K: Sur elamia.net, on peut écouter la musique que tu as composé pour Elamia, est-ce la première fois que tu fais cela ? Doit-on y lire l’envie de voir ton roman porté à l’écran ? Quel lien fais-tu entre la création littéraire et la création musicale ?
EW: Ces morceaux sont mes premières compositions orchestrales. C’est difficile mais très gratifiant de "jouer de l’orchestre", même à petite échelle comme je le fais: pendant une heure ou deux, on se prend pour Nemo ou Hans Zimmer, au choix... avant de réaliser que, eh bien, c’est pas pour tout de suite ! Sérieusement, je tisserais un même lien entre création littéraire, musicale, photographique, architecturale… Autrement dit, la conception et l’élaboration d’un "produit" en vu d’un public, et ce soit quelque soit l’échelle. Le public, c’est important: si j’écrivais pour moi-tout-seul-dans-ma-chambre je serais bien frustré ! D’ailleurs, je n’écrirais même pas, je me contenterais d’inventer les histoires et d’y penser de temps en temps. Côté musique, j’ai déjà eu la chance d’accompagner un CD de vulgarisation scientifique, lors d’une exposition temporaire à Rennes puis à Chartres ; il a été racheté puis mis en ligne par la Cité des Sciences. C’était un projet entièrement réalisé au synthé. En ce moment, je compose la musique orchestral d’un DVD documentaire. Il sera distribué à 10 000 exemplaires ! Si aujourd’hui je donnais un concert, il n’y aurait même pas cent personnes pour s’y déplacer ! Quant à porter mon roman à l’écran, je n’y rêve même pas. Il existe des dizaines de cycles plus populaires que le mien et qui attendent leur tour, probablement en vain vu le coût colossal que nécessite la mise en image de la fantasy.

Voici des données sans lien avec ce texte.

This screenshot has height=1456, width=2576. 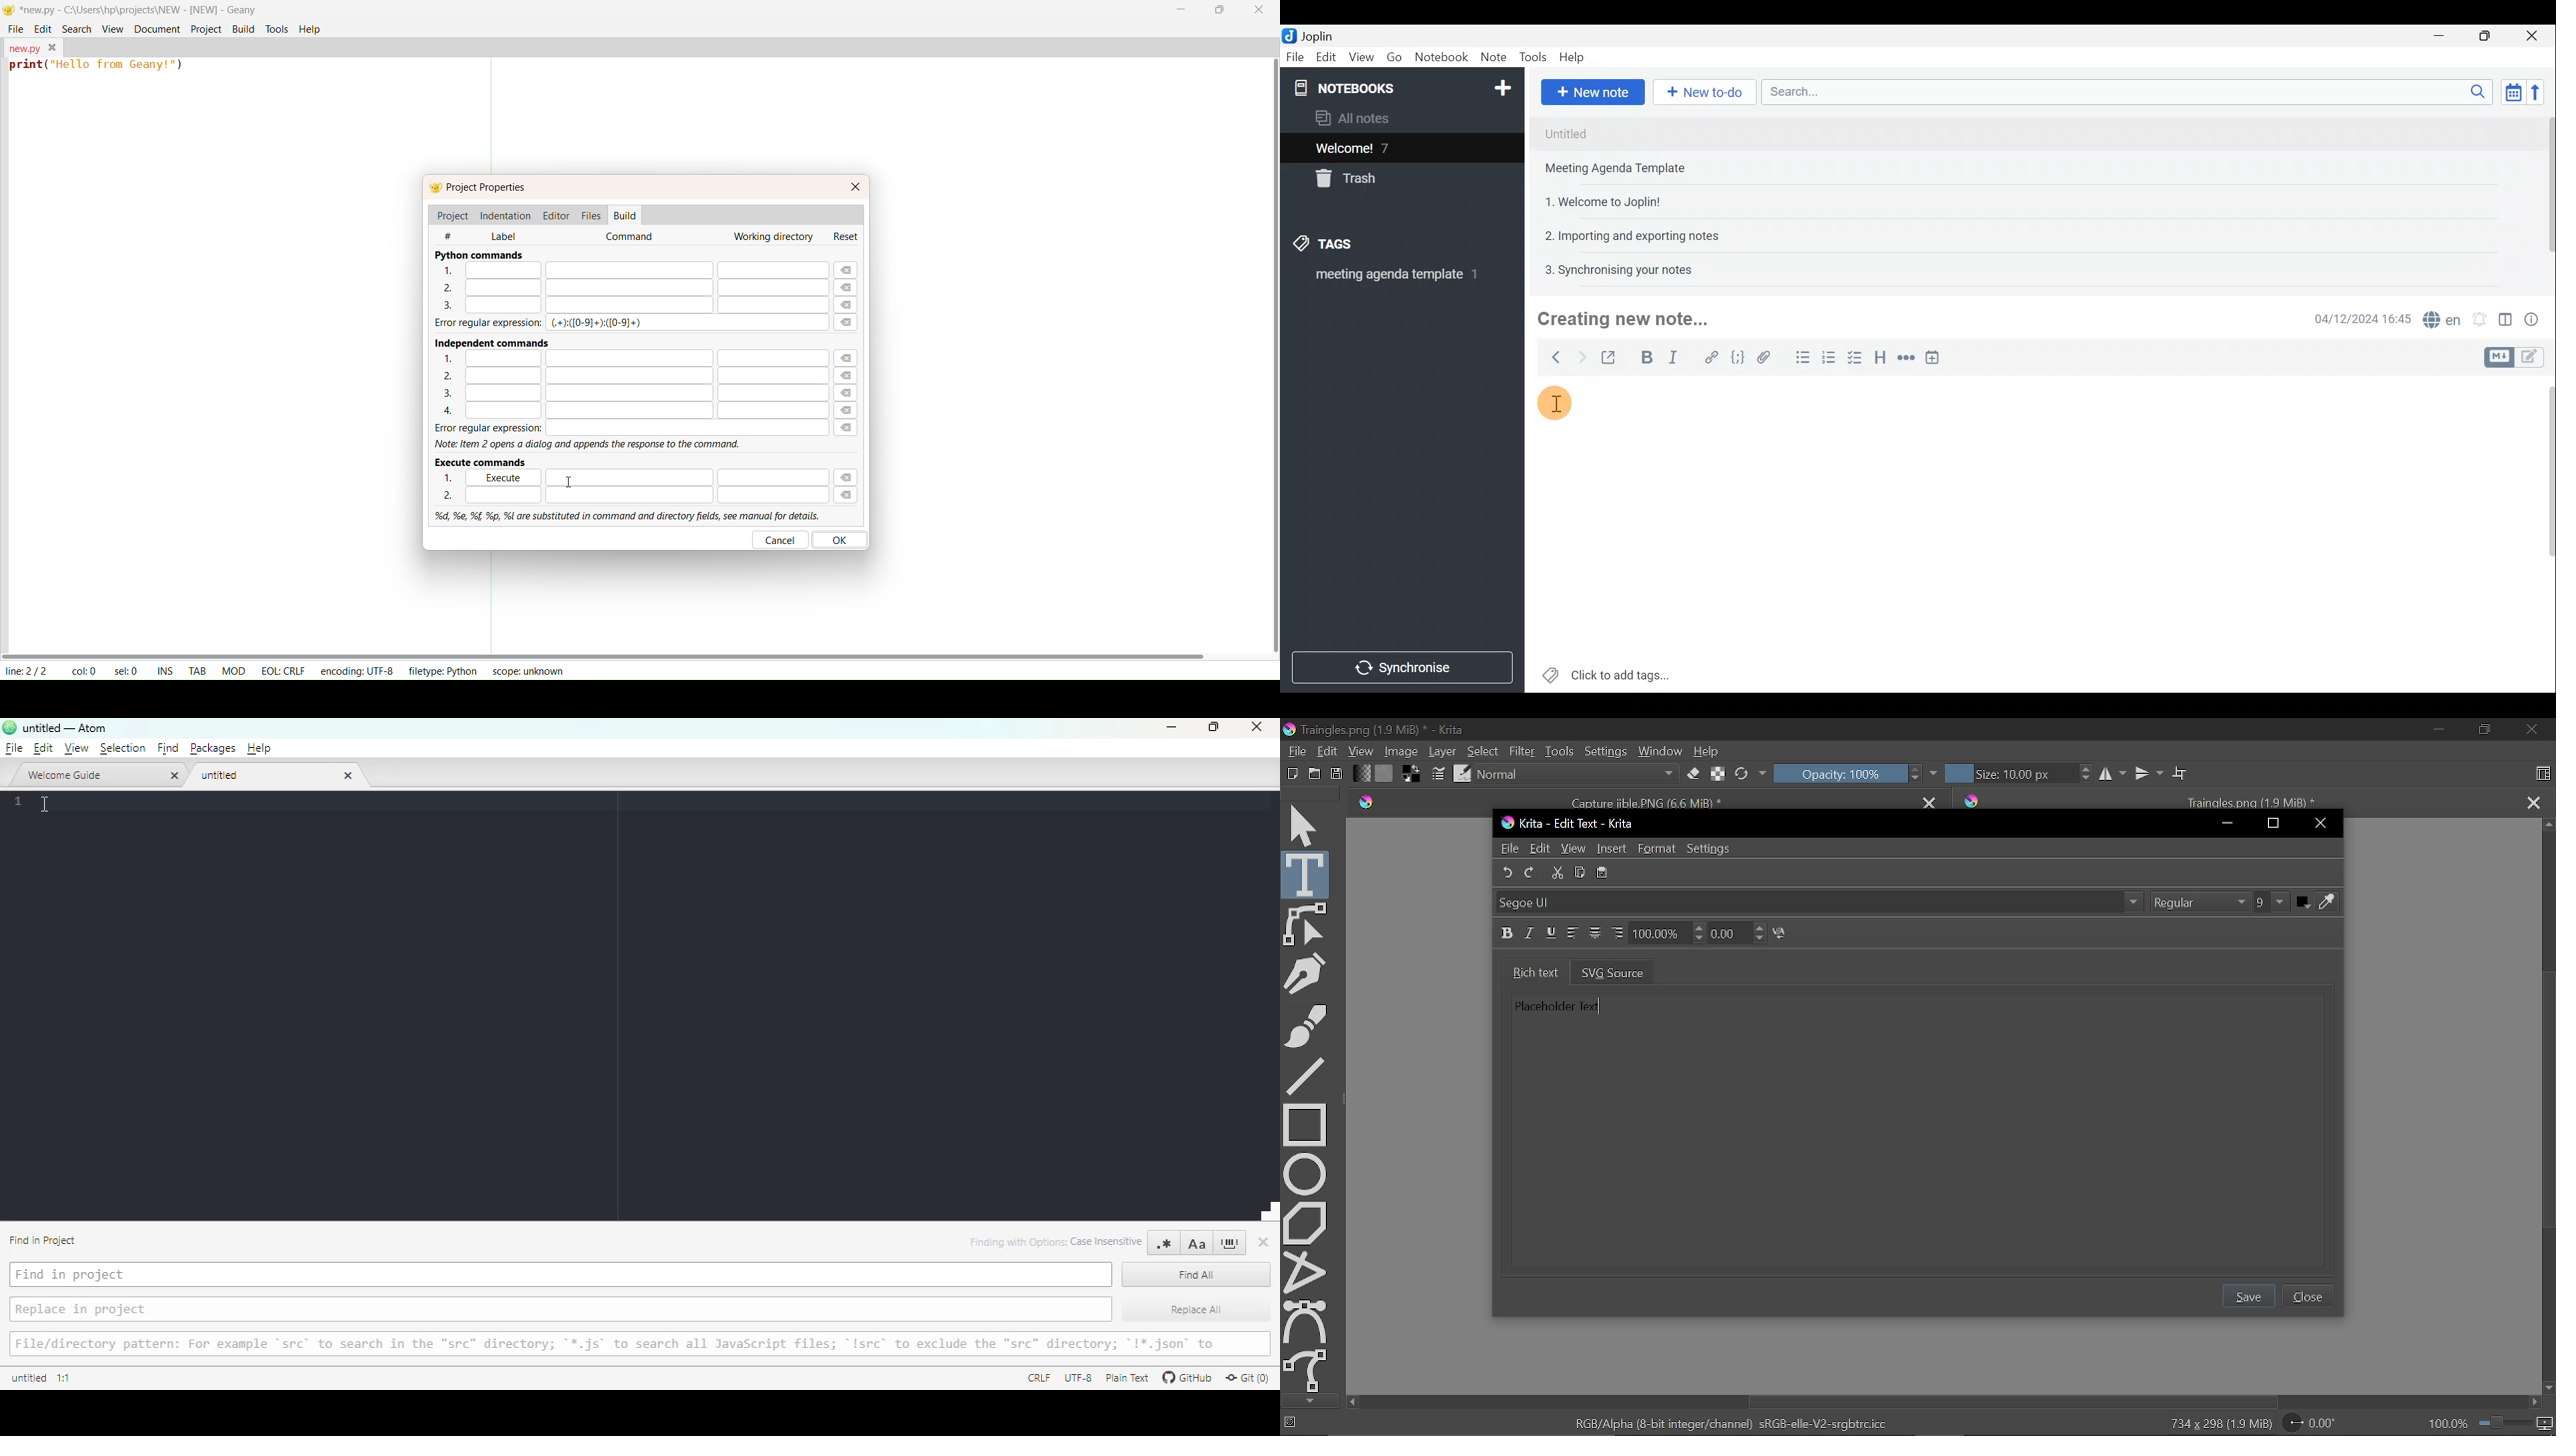 What do you see at coordinates (1298, 750) in the screenshot?
I see `File` at bounding box center [1298, 750].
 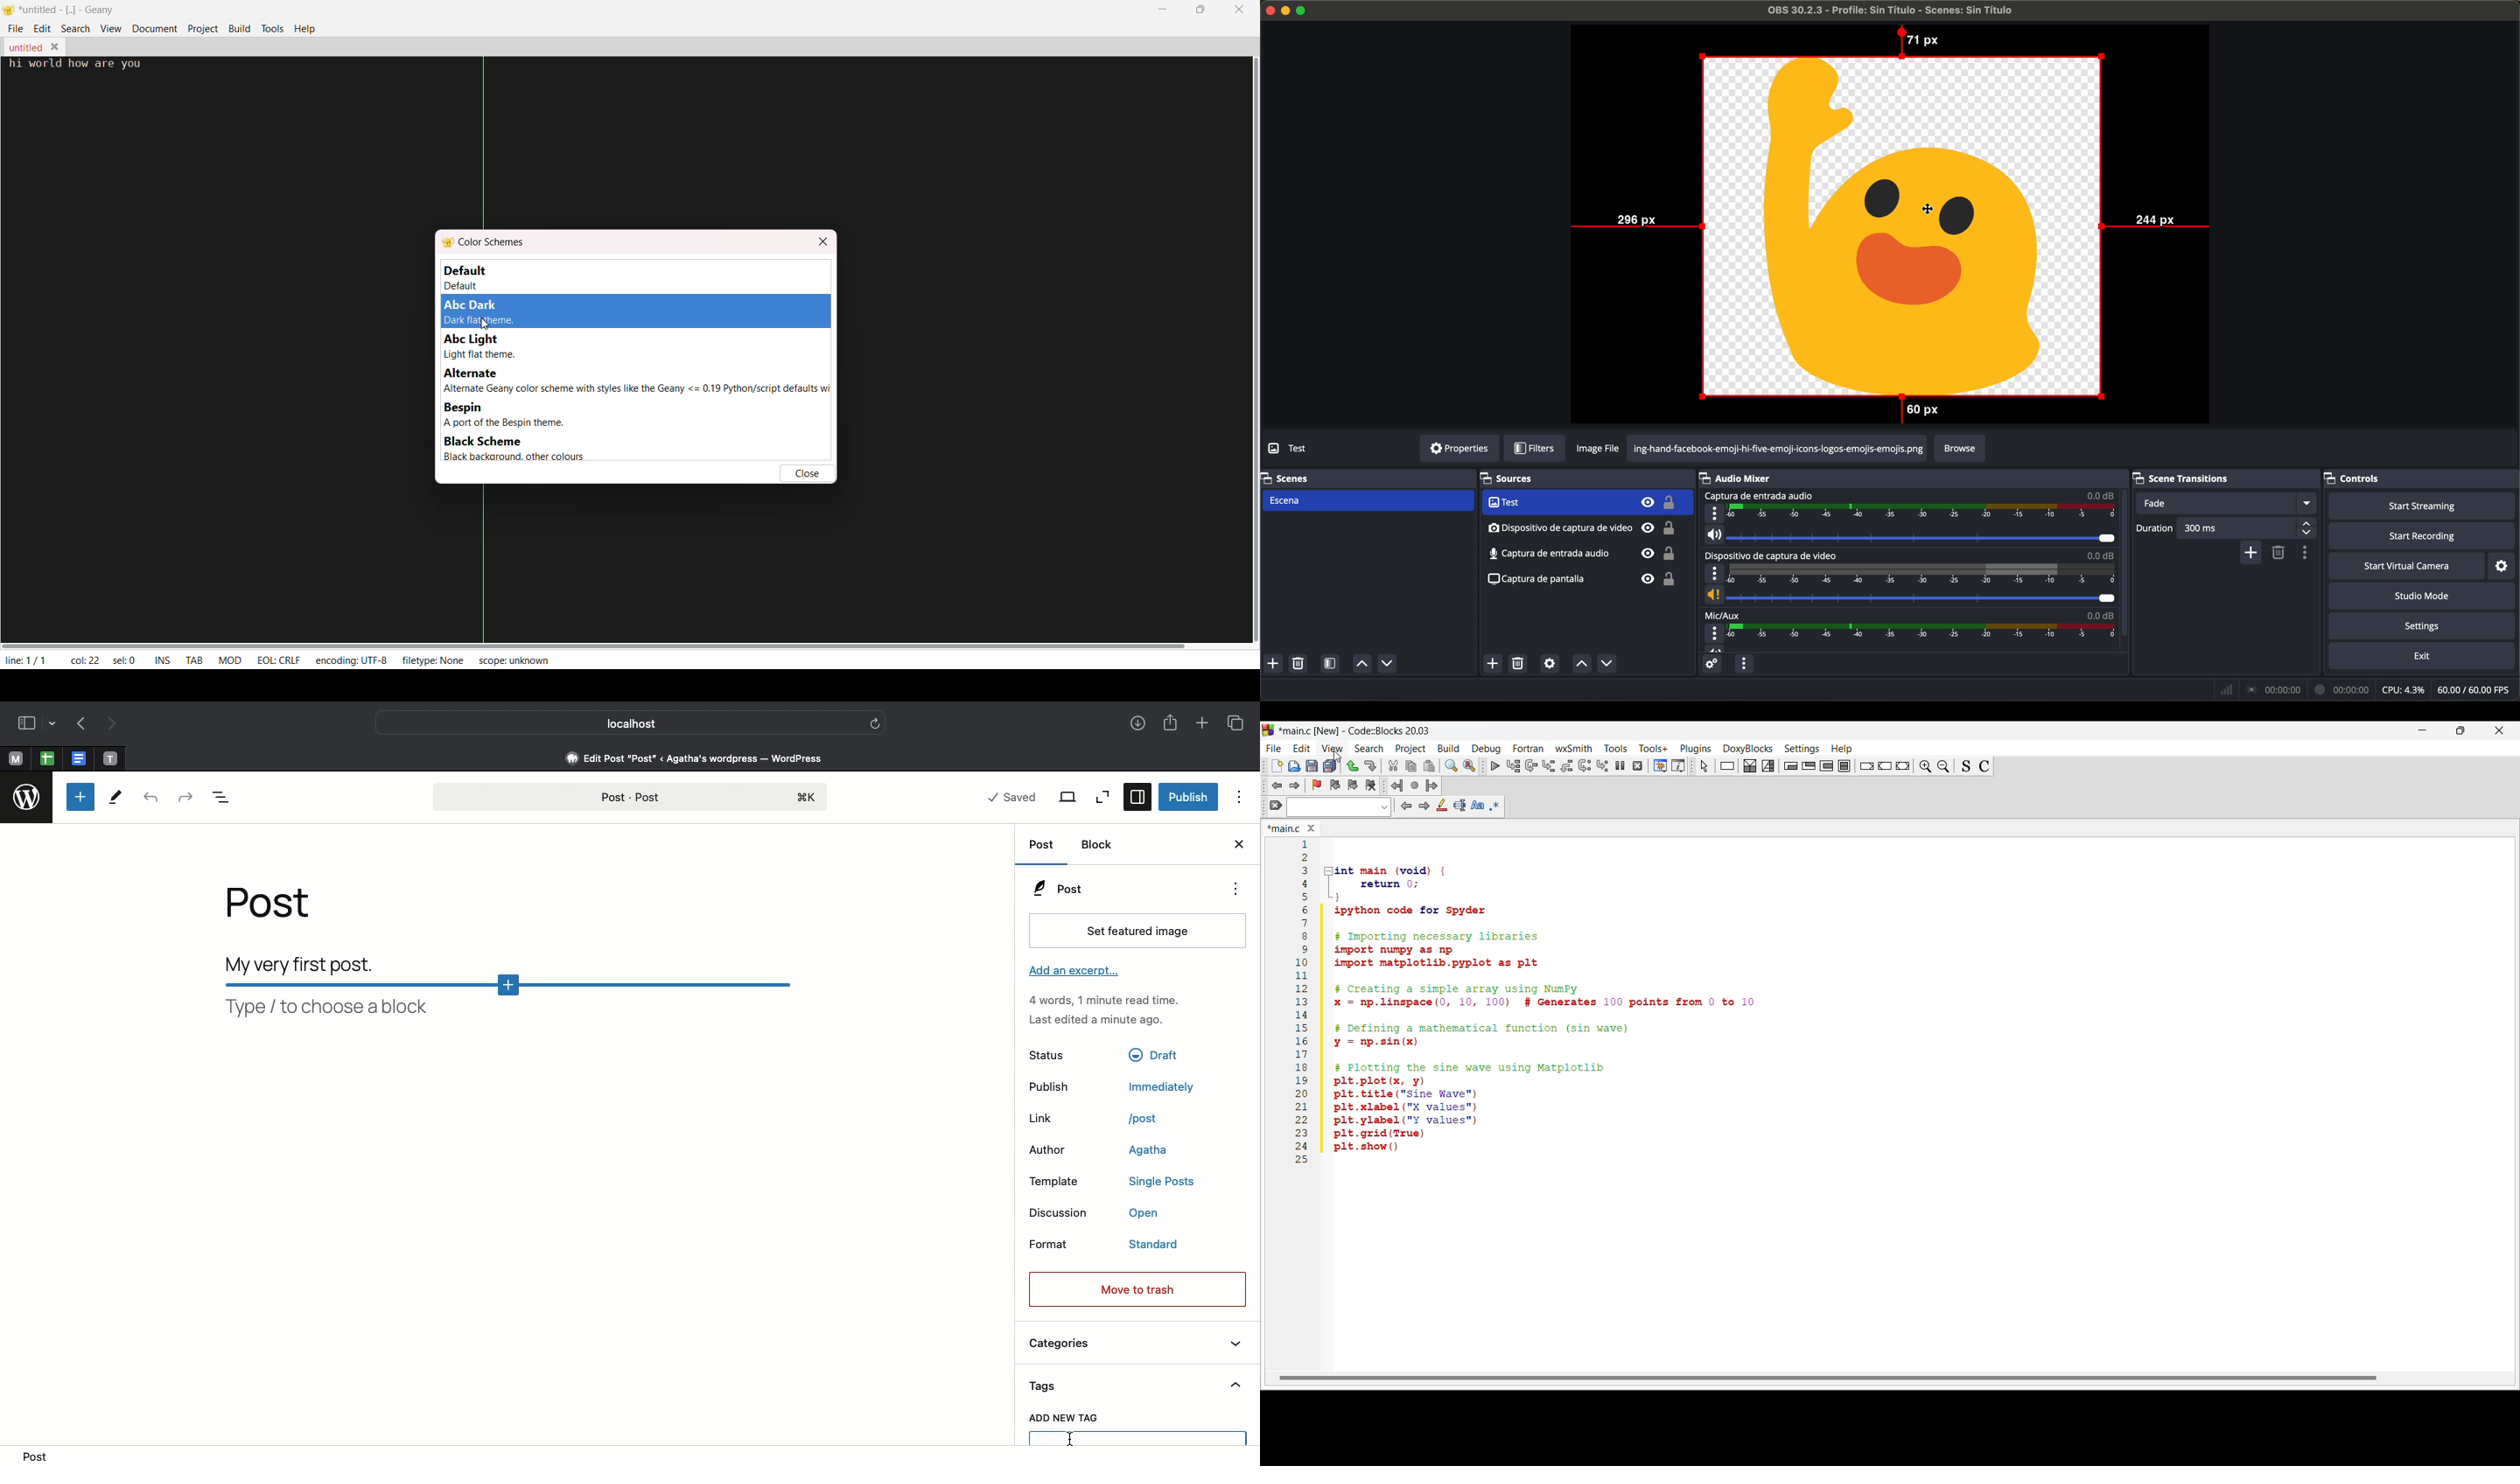 What do you see at coordinates (1740, 478) in the screenshot?
I see `audio mixer` at bounding box center [1740, 478].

K: J’ai lu que tu avais grandement participé à la réalisation d’un morceau "Lost in Metropolis" sur l’album Arena de Oil 10, peux-tu nous parler de cette expérience ?
EW: Gilles Rossire (qui est Oil 10 à lui seul) est un ami de longue date. Quand il complétait son album Arena, il m’a demandé d’intervenir ça et là, sur certains morceaux. Quelques sons, des accords... "Lost in Metropolis" était quasiment achevé mais Gilles estimait qu’il lui manquait quelque chose. Je lui proposé deux ou trois trucs et apparemment, ça lui a plu ! C’était chouette de pouvoir enfin mettre en commun notre goût pour la musique electronique.

K: A quand le tome II d’Elamia ? As-tu d’autres projets en cours ?
EW: J’y travaille ! J’espère pouvoir le publier au premier trimestre 2006. Dans mes carnets il y a bien une dizaine de projets de romans, tous genres confondus. Et puis, comme je le disais, la musique me prend pas mal de temps.